[Goal a]:
According to the article on teaching the Capitol attack, why did Luong and his fellow teachers build a lesson around current events?

[Selected extract]:

===

Between the violence at the Capitol, the upcoming inauguration of President-elect Joe Biden, and the pending impeachment trial of outgoing President Donald Trump, there's been plenty to talk about. And the spate of historical events has reignited debate over whether civics gets the attention it deserves in school curricula.

One thing that became clear in interviews over the past week is that students have lots of questions and are engaged in the debate.

Don Luong, an 8th grade history teacher at Gage Middle School in Huntington Park, dedicated all of his lessons in the week after the siege to analyzing the attack, trying to make sense of it.

"I have my own personal opinion, yes," Luong said. "But as a history teacher, I want them to have their own opinion and back it up. That's what it comes down to."

During the first Zoom lesson of the week, Luong asked students to parse the differences between a protest, a riot and an insurrection.

For example, he said, if students started randomly throwing paper and chairs around the classroom, that might be considered a riot. But if they got together before school and planned to create chaos in class, that could be an insurrection.

With those definitions in mind, the students watched a news montage of the Capitol siege and tried to classify what they saw. Most called it a riot.

Protest, riot, or insurrection? Civics and history teachers used images like these to discuss the January 6, 2021 attack on the U.S. Capitol. (Roberto Schmidt/AFP via Getty Images)

Then, for comparison, they repeated the process, watching footage from Black Lives Matter protests in 2016, after the police shootings of Philando Castile in Minnesota and Alton Sterling in Louisiana. Finally, Luong showed a clip from the HBO miniseries John Adams, of a British tax collector being tarred and feathered.

Luong says he and his fellow teachers collaborated on this lesson addressing current events, in part, because it gets students' attention.

"The students are way more engaged in it than before," Luong said. "And as teachers, you're always trying to pull from things that students are engaged in."

A STUDENT'S VIEW

Kahlila Williams, a senior at Girls Academic Leadership Academy in Midcity, was disappointed that her social studies class only spent the beginning of class debriefing the attack. She agrees with Luong that most students want to talk about politics.

"We could've had a whole, week-long conversation about it, honestly," Williams said. "Especially if you're in the Gen-Z generation, you have something to say about this."

And it's not just because students have questions. Williams said she and her classmates need space to emotionally process the violence and racism they likely saw on social media.

"Our mental health is already messed up," Williams said. "You can't expect us to focus when there's all this stuff going on. You have to, as an educator, say to yourself, 'What do my students need right now?"

===

[Records to process]:
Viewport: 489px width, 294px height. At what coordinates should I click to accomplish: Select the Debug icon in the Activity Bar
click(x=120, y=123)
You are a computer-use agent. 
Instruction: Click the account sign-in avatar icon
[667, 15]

===

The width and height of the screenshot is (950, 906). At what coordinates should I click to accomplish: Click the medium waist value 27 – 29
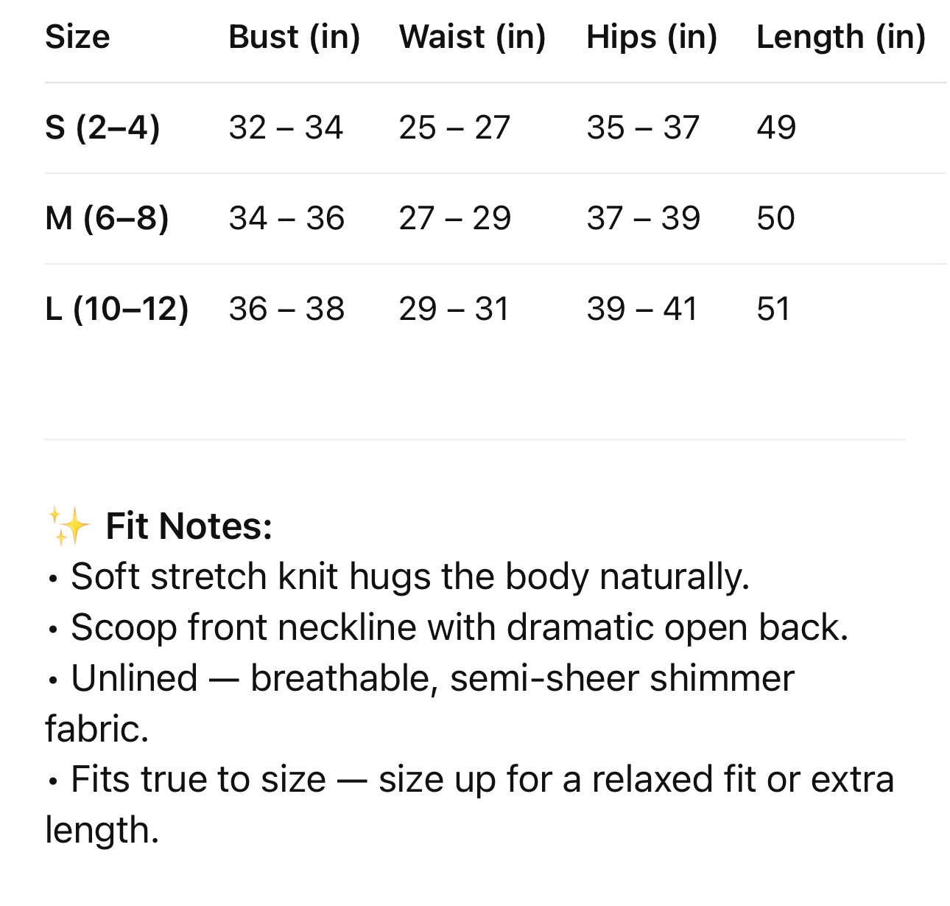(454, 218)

===

[Goal b]:
Show every line of the listing that contains the string "coordinates", matching case exactly.

[Written solution a]:
They built a lesson around current events in part because such topics get students' attention. Luong noted that students are far more engaged in them than before, and teachers always try to draw on things that engage students.

[Written solution b]:
Viewport: 489px width, 294px height. At what coordinates should I click to accomplish: Select the Debug icon in the Activity Bar
The width and height of the screenshot is (950, 906). At what coordinates should I click to accomplish: Click the medium waist value 27 – 29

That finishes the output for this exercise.